This happens with both mapreduce and tez.
evizitei commented 4 years ago

I suspect that when we add delete requests here:

https://github.com/awslabs/emr-dynamodb-connector/blob/36ce669d052b3cc33d2ee1a993619ec439aa2052/emr-dynamodb-hadoop/src/main/java/org/apache/hadoop/dynamodb/DynamoDBClient.java#L223

In the retry loop we assume PutRequests, not DeleteRequests, and that gives us a null when we ask for getPutRequest:

https://github.com/awslabs/emr-dynamodb-connector/blob/36ce669d052b3cc33d2ee1a993619ec439aa2052/emr-dynamodb-hadoop/src/main/java/org/apache/hadoop/dynamodb/DynamoDBClient.java#L273

mcwqy9 commented 4 years ago

I've found this can be worked around by setting 'dynamodb.max.batch.items' = '1' but that does cut the throughput per mapper by a factor of 10, in my testing.

mcwqy9 commented 4 years ago

@Tang8330 Thanks so much for writing https://github.com/awslabs/emr-dynamodb-connector/pull/96, it is very useful to me.
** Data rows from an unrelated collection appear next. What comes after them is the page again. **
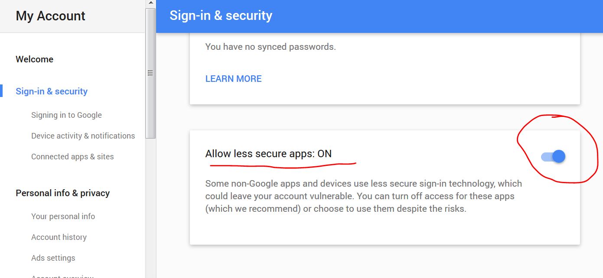This screenshot has width=603, height=278.
Task: Go to Device activity & notifications
Action: [83, 136]
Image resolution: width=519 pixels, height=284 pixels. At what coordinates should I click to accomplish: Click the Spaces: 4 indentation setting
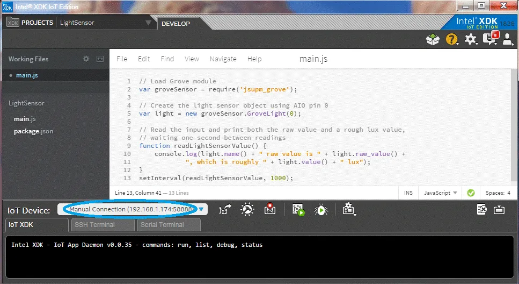pyautogui.click(x=497, y=193)
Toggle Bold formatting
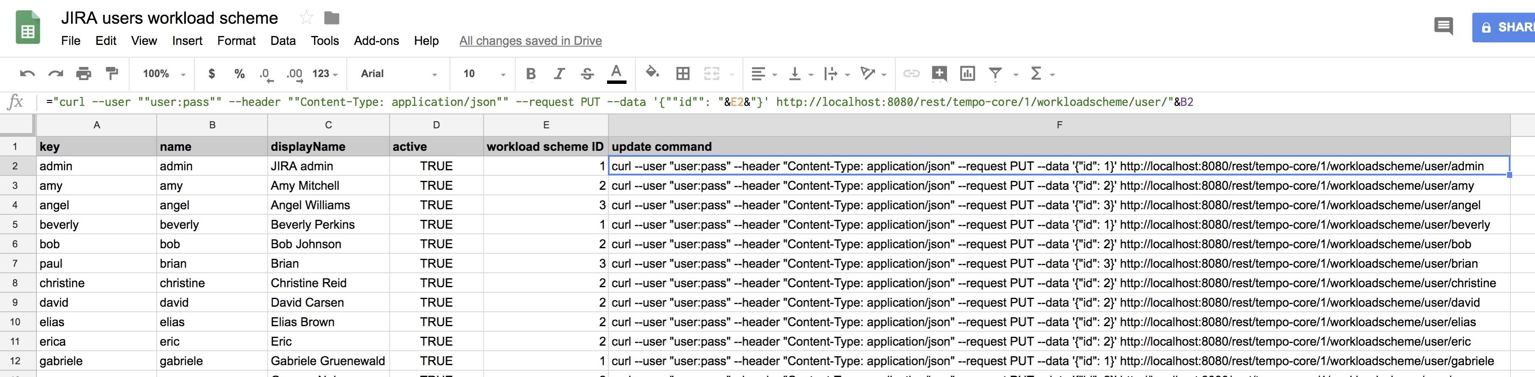Image resolution: width=1535 pixels, height=377 pixels. 530,74
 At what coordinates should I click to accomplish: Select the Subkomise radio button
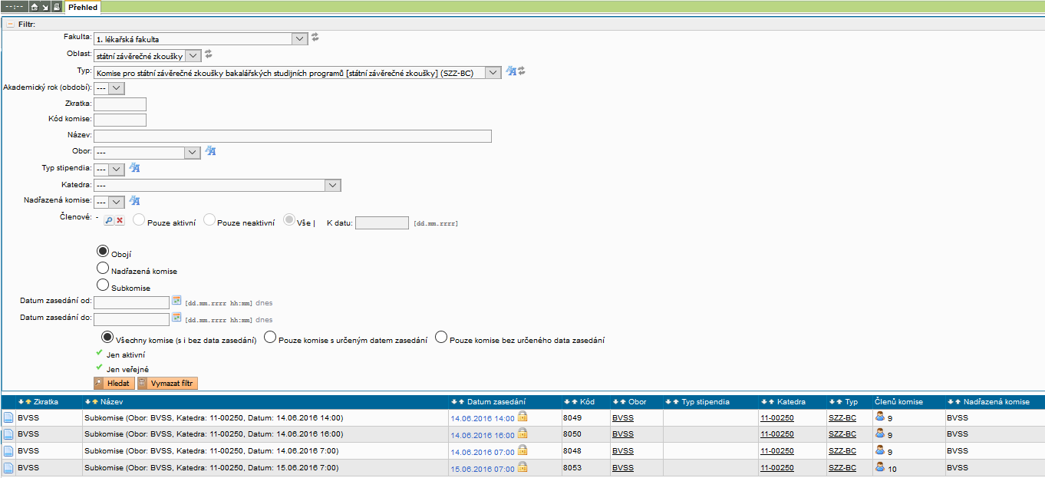pos(102,285)
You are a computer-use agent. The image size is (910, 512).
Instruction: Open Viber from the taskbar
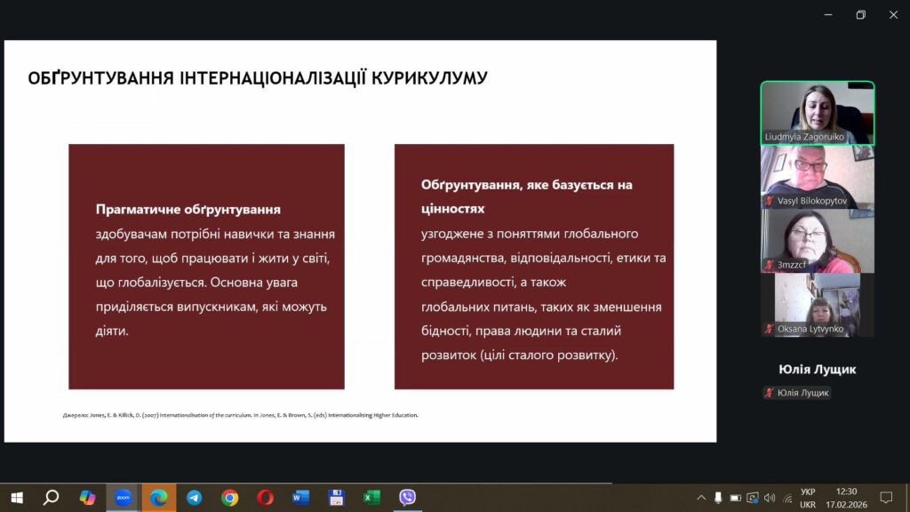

Would you consider coding a fix for this issue?

foscraig commented 4 years ago

Do you have a sample script where I can solicit this NPE and test a fix? Thanks.
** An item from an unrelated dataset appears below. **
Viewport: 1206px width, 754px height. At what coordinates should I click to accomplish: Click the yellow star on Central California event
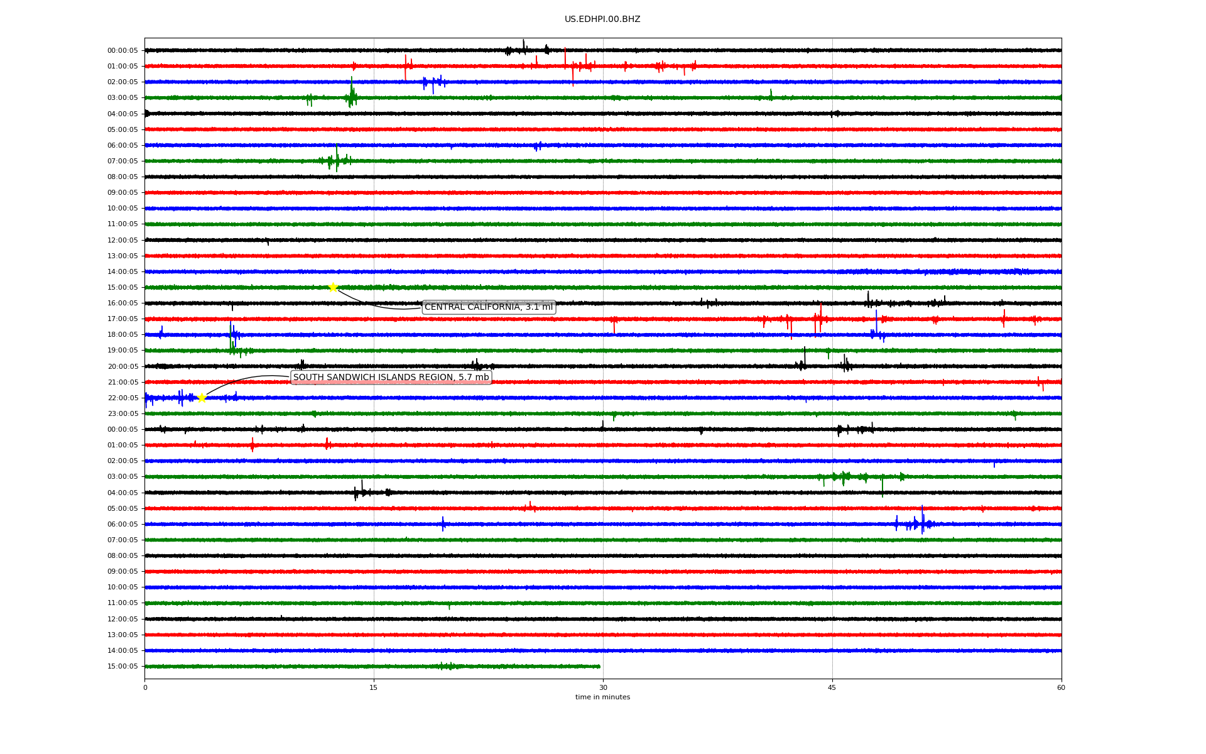333,287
mcwqy9 commented 4 years ago

here is one such example in hive:

SET hivevar:TABLE_NAME=my_table;
SET hivevar:INPUT_S3_PATH=s3://my_bucket/data/;
SET hivevar:OUTPUT_DDB_TABLE_NAME=my-output-table;
SET hivevar:TABLE_COLS=pkey STRING, skey STRING;
SET hivevar:DDB_COLUMN_MAPPING=pkey:pkey,skey:skey;
SET hivevar:OUTPUT_DDB_REGION=us-east-1;

CREATE EXTERNAL TABLE input_${TABLE_NAME}_s3 ( ${TABLE_COLS} ) ROW FORMAT SERDE 'org.apache.hive.hcatalog.data.JsonSerDe' LOCATION '${INPUT_S3_PATH}';

CREATE EXTERNAL TABLE output_${TABLE_NAME}_ddb ( ${TABLE_COLS} ) STORED BY 'org.apache.hadoop.hive.dynamodb.DynamoDBStorageHandler' TBLPROPERTIES(
    'dynamodb.table.name' = '${OUTPUT_DDB_TABLE_NAME}',
    'dynamodb.region' = '${OUTPUT_DDB_REGION}',
    'dynamodb.column.mapping' = '${DDB_COLUMN_MAPPING}',
    'dynamodb.deletion.mode' = 'true',
    'dynamodb.max.batch.items' = '2' -- change to '1' in order to avoid NPE
  );

INSERT OVERWRITE TABLE output_${TABLE_NAME}_ddb SELECT * FROM input_${TABLE_NAME}_s3;

Any use that has a max.batch.items of greater than 1 and that results in write throttling on the table should cause this NPE.

mav787 commented 1 year ago

Hi, do we have a fix for this? I am having same issue as @mcwqy9 , using the workaround batch size = 1 makes Hive job very slow and timeout.